“Without bread?”
“If you wait a minute, I’ll make you a fried egg,” she said.
That seemed to satisfy him so she set about lighting the gas stove and putting two of the precious eggs in an iron skillet.
John watched her. “You’re doing it without butter?” he said.
“I didn’t know you knew so much about cooking. I’m going to watch it carefully. Don’t worry, it’ll be fine.” She was not at all sure about that but she didn’t have any choice. They had no butter.
David came into the kitchen and dropped a heavy hammer onto the dining table.
“How’s that trap coming, son?”
Sarah frowned. “Trap?”
“Oh, yeah,” John said. “I made a rabbit trap.”
“To catch as in for eating?” Sarah tried to keep the note of incredulity out of her voice.
“Well, not for pets, eh, sport?” David tossled his son’s hair. “Lunch?” he said, hopefully to Sarah.
“You just had breakfast,” Sarah said with exasperation.
“Of a sort,” he said. “Two spoons of jam and tea without sugar or milk. Pretty crappy breakfast.”
Sarah added two more eggs to the skillet and felt her own stomach growl.
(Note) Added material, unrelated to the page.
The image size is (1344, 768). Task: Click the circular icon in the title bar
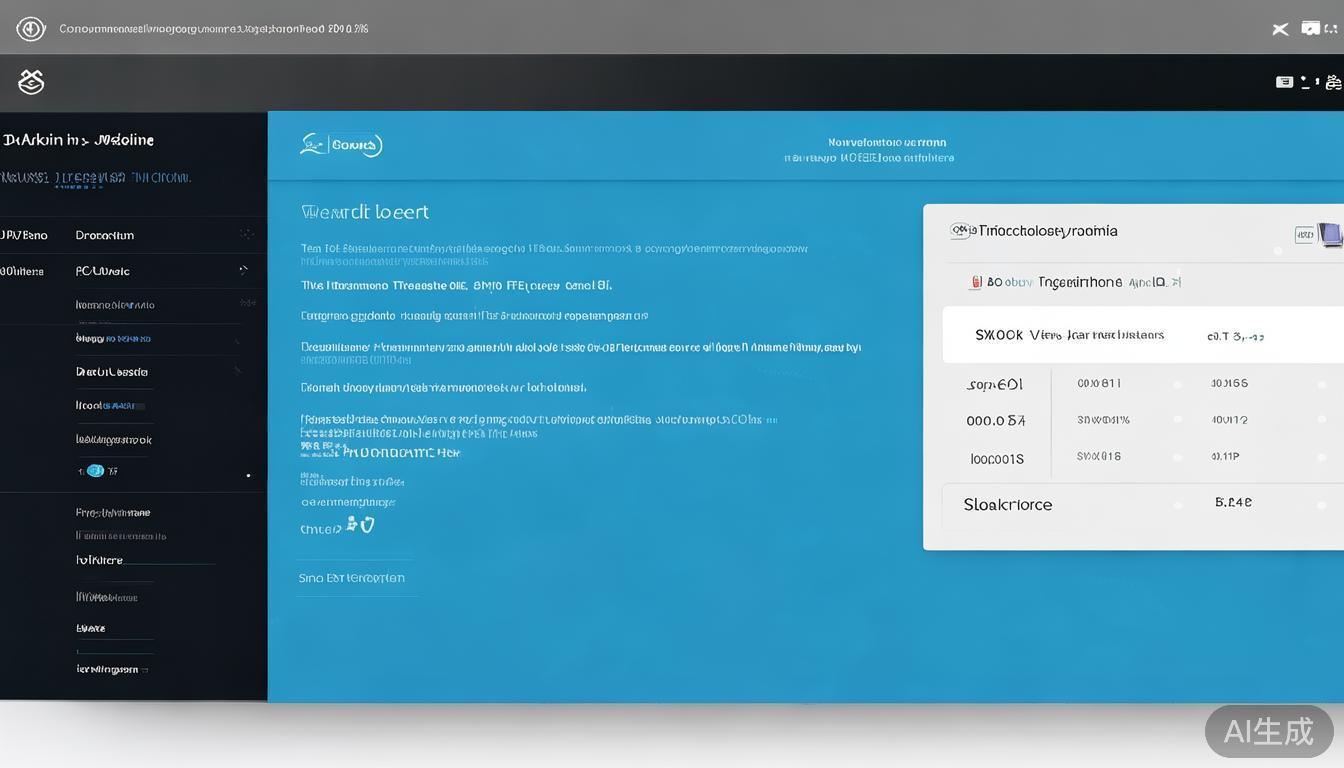31,29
Feeling like she was throwing gemstones down a well, she added a third for herself. “We only have seven eggs left,” she said. “We need to be really mindful of our rations.”
“I’m going back to Dierdre’s tomorrow,” David said. “I’ll trade my services for another dozen eggs.”
“And maybe some milk, Dad?” John took his plate of eggs and sat down at the kitchen table. “I hate drinking tea without milk.”
“He needs milk, David,” Sarah said, the panic still with her. “He’s a growing boy.”
“I’ll bring back milk and eggs,” he promised. “Don’t worry.”
The lunch was eaten quickly. David and John returned to finding ways to safeguard the house and barn and Sarah turned her attention back to the stove and bread-making. Although never much of a baker she had, in one of her more industrious moods, typed in a recipe for bread on her phone. But the battery had long since gone dead and, besides, the robbers had taken all their phones last night. Sighing, she tried to remember the ingredient amounts. Baking is a science, she knew. You could wing it to a certain extent when you cooked, but baking needed exactness. She pulled open drawers in the kitchen, looking for a bread recipe.
She glanced at the starter on the counter and knew she couldn’t waste it by experimenting. She thought of the disappointment on John’s face if she had to tell him tonight that there was no bread. By God, she was going to make him bread today! Was it so much to ask that she give her child a slice of damn bread?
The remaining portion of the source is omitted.